Another retinal pathology studied in our article was Age- -Related Macular Degeneration (ARMD), which is a degenerative disease that can lead to blindness. The degenerative process affects the area of the macula, which is responsible for central vision, causing distorted vision and significant visual loss, affecting the quality of life of patients.(29) ARMD is the third leading cause of visual impairment in the world, with a prevalence of 8.70% in people over 50 years, according to WHO.(30) We found a prevalence of 1.59% of people with ARMD in the entire indigenous population. However, all cases diagnosed with ARMD were in people over 50 years old, and taking into account only individuals over 50 years, the prevalence of ARMD rises to 7.89%, very close to the number found by WHO.(30)

Strabismus consists in the deviation of the binocular alignment, when visual axes do not intersect at the point of fixation. The images of the two eyes are misaligned, causing double vision or, more commonly in children, the image of the deviated eye is suppressed in the cortical level.(31) The classification varies according to the direction of the deviation in relation to the object of fixation: esotropia describes inward or convergent deviation towards the midline; exotropia describes outward or divergent misalignment; vertical deviations are also classified into two varieties: hypertropia when the axes are offset higher than the fellow eye, while hypotropia refers to an eye whose gaze is directed lower.(31) The prevalence of exotropia in this study was 1.19%, and there were no diagnosed cases of esotropia or vertical deviations. A study in the Asian population showed the prevalence of exotropia to be higher than esotropia.(32) There are no studies in the literature reporting the actual prevalence of strabismus in the Brazilian indigenous population, and this is the first to describe ocular deviation in this specific population.

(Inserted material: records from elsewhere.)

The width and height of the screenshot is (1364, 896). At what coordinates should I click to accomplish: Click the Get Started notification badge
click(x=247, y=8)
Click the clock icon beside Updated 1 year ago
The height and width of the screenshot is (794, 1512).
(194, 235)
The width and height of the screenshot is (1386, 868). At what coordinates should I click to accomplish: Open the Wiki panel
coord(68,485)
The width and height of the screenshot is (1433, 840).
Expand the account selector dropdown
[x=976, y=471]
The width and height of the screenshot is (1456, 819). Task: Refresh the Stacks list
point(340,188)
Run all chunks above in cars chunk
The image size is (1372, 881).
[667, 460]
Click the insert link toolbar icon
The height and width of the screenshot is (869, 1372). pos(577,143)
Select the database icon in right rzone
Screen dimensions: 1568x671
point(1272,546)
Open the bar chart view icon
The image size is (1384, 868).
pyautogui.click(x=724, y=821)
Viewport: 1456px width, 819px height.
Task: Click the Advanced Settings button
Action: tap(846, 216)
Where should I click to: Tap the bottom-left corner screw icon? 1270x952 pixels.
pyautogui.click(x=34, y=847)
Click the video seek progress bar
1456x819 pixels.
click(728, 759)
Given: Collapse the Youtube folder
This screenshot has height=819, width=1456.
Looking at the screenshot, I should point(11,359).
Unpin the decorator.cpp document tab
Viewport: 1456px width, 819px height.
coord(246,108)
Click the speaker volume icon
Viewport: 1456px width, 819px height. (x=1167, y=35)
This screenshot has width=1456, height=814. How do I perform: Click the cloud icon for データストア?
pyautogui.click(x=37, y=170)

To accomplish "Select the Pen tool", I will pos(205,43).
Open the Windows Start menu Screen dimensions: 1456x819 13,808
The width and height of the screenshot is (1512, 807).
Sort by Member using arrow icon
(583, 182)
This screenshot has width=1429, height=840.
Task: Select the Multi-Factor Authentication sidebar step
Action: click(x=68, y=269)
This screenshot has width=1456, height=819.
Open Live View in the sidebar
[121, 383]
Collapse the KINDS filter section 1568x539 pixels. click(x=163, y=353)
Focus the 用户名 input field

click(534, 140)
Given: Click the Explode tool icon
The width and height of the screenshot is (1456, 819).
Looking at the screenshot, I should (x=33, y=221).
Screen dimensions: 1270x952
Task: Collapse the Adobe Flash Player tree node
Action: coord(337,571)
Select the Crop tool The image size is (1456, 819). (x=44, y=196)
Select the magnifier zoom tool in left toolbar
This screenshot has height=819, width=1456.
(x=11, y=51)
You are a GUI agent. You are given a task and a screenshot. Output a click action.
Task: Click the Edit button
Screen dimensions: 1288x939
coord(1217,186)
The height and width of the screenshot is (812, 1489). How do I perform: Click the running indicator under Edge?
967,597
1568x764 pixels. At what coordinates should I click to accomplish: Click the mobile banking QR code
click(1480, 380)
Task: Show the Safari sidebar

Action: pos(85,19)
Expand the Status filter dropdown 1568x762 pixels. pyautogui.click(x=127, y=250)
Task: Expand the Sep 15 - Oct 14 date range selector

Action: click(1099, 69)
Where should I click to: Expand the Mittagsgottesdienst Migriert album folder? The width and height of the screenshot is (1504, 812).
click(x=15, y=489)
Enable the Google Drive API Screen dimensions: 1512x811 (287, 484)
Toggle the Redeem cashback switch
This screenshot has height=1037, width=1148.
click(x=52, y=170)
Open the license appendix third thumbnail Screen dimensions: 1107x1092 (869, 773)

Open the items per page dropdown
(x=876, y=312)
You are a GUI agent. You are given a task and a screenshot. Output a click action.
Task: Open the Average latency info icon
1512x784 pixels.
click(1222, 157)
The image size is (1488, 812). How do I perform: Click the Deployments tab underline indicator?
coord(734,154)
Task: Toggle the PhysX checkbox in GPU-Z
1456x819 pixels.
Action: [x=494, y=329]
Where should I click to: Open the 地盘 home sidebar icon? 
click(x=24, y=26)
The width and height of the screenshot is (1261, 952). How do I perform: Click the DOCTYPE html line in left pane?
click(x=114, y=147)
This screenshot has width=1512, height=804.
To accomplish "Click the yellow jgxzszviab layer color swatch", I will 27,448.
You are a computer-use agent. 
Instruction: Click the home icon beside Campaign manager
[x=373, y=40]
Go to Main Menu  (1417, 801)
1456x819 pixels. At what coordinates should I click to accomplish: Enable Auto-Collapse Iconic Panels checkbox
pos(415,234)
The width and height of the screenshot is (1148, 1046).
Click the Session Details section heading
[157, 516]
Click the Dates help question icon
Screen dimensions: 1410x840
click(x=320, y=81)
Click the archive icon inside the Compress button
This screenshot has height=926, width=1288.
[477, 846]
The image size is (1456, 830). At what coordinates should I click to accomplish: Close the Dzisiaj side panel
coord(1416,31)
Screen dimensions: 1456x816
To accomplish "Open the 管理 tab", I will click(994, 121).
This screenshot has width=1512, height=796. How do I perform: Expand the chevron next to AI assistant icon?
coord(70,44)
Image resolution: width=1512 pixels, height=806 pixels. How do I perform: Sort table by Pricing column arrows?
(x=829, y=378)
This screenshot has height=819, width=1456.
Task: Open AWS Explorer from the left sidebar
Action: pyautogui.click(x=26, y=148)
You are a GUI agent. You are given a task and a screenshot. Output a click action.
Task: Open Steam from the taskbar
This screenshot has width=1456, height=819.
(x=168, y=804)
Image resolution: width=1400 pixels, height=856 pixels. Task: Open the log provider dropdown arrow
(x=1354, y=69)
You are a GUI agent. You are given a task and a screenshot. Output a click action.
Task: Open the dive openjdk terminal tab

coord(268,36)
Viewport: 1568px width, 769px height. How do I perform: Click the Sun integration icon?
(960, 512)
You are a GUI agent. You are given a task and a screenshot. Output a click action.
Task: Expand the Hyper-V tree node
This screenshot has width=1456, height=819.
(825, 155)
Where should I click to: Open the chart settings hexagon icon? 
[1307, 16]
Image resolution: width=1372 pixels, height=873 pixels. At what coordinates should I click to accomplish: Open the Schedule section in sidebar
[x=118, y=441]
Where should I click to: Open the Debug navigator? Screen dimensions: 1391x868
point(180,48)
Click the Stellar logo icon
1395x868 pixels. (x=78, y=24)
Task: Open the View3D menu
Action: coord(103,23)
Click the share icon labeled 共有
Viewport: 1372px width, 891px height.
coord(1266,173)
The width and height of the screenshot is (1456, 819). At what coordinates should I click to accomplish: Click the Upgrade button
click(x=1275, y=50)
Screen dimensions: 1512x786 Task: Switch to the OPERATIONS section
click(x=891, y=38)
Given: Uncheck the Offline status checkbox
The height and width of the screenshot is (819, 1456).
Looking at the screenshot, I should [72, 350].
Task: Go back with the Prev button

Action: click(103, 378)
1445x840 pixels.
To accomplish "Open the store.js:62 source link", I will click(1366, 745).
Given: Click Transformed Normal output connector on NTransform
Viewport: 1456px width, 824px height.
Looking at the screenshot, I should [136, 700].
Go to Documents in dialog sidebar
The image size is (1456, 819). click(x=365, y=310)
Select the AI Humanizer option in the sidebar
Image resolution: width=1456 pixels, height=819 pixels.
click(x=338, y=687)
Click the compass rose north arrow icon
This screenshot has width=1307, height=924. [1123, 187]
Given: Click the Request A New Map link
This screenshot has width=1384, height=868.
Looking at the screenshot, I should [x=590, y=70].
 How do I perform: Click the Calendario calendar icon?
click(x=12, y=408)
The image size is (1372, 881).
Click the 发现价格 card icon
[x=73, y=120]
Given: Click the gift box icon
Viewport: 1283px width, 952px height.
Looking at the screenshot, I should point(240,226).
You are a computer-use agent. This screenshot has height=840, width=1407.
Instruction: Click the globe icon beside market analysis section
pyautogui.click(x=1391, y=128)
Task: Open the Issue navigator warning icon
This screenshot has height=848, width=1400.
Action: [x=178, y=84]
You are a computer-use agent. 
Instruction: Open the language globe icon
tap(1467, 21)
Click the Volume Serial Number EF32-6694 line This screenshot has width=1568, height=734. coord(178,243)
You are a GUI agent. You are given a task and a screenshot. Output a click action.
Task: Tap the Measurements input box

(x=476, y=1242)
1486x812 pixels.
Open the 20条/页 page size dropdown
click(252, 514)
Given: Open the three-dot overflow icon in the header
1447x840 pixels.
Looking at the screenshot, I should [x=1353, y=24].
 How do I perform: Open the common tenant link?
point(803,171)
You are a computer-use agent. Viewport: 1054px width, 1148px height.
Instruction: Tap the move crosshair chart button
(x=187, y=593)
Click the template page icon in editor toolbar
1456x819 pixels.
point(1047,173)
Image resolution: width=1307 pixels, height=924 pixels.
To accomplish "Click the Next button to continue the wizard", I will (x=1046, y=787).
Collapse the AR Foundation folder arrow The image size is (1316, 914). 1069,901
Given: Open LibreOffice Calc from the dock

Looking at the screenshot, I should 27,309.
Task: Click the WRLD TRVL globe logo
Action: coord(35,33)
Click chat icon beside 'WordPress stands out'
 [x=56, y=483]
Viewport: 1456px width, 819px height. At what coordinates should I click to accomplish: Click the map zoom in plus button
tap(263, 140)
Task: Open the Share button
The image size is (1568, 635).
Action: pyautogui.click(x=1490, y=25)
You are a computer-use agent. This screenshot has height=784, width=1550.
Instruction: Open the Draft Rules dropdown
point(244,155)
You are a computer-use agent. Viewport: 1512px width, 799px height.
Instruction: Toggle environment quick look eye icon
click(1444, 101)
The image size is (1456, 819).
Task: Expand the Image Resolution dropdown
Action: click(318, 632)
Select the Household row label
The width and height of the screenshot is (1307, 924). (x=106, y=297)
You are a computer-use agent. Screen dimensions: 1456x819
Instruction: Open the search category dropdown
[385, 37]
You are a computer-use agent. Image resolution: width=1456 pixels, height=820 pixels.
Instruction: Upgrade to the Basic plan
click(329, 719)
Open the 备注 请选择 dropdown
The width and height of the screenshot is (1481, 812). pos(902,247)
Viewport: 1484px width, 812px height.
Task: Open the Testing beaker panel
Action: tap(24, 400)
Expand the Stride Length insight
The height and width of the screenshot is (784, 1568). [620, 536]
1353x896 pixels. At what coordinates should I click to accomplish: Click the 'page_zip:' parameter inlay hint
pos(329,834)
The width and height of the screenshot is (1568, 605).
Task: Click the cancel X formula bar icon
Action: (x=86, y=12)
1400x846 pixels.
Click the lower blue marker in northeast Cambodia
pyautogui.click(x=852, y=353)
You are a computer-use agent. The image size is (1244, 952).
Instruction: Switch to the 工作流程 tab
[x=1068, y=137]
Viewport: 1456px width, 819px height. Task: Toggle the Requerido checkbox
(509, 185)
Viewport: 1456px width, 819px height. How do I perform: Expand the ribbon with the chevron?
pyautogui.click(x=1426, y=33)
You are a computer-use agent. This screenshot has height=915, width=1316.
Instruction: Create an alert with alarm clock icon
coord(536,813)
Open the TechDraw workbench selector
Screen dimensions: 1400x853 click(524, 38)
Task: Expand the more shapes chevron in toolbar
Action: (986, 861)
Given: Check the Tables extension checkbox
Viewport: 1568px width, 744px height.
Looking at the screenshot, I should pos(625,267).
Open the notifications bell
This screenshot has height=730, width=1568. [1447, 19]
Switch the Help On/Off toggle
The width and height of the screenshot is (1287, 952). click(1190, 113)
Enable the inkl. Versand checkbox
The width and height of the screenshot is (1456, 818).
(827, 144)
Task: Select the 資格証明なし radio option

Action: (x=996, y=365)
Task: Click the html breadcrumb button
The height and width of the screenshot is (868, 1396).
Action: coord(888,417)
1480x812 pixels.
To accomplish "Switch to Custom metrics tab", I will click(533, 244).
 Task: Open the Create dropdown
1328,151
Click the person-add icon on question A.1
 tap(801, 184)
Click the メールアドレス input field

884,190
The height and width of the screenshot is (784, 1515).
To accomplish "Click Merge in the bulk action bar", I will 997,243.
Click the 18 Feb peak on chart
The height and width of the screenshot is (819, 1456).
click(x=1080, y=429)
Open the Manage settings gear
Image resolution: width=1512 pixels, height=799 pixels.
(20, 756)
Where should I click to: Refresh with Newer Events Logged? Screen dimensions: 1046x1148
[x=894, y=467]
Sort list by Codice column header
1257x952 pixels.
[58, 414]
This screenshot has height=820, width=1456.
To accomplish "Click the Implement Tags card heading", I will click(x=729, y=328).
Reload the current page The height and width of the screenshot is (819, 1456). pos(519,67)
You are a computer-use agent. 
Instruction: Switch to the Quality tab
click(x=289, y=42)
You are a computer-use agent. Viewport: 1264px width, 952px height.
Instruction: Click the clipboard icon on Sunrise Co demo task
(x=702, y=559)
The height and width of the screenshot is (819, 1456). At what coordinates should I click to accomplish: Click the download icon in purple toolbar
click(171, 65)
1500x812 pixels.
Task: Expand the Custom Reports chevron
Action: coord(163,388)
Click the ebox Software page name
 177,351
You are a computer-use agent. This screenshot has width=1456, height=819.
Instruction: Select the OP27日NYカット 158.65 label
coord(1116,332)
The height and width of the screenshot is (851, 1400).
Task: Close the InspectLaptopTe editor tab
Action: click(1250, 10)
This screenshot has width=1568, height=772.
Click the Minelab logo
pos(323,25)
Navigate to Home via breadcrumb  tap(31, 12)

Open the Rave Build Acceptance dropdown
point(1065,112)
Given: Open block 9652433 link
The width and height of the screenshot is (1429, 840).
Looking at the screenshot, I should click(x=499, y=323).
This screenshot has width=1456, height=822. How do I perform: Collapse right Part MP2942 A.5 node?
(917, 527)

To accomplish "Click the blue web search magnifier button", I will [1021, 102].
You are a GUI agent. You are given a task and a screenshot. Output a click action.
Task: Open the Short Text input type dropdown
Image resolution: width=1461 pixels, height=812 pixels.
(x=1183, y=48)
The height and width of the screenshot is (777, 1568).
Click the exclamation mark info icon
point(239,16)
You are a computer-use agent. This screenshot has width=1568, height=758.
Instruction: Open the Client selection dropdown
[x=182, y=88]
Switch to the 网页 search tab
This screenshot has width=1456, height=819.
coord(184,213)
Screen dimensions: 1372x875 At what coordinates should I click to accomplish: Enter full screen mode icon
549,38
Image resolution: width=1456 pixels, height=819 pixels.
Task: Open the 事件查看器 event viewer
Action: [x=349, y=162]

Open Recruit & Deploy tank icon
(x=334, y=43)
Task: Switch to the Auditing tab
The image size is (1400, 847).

One limitation of the study was that we did not evaluate their work activities or daily habits, and we missed the opportunity to better justify the ocular pathologies found in the natives, although indigenous natural vocation is agricultural. However some strengths should also be highlighted: a motivated team work, a community based rather than a clinic-based sample and the use of a mobile ophthalmology unit that allowed better access to the study population, allowing eye care in their own native village. In addition, all individuals diagnosed with conditions requiring medical and/or surgical management will be treated by the ophthalmic center responsible for the study.

 

Conclusion



The investigation of the prevalence of ocular pathologies allows better planning of preventive eye care programs, especially in minority and low-income populations such as indigenous tribes. Early identification of eye conditions, especially in children, like refractive errors and strabismus, may allow more precocious treatments and contribute to preventing permanent damage to vision.

Our study found higher prevalence of pterygium, cataract, glaucoma and diabetic retinopathy compared with other population studies. These information are extremely important because they show higher rates of eye diseases in a needy and remote population of urban health centers, and in need of medical care. It is noteworthy that all patients from this study who presented refractive errors, received glasses with the corrected refractive lenses.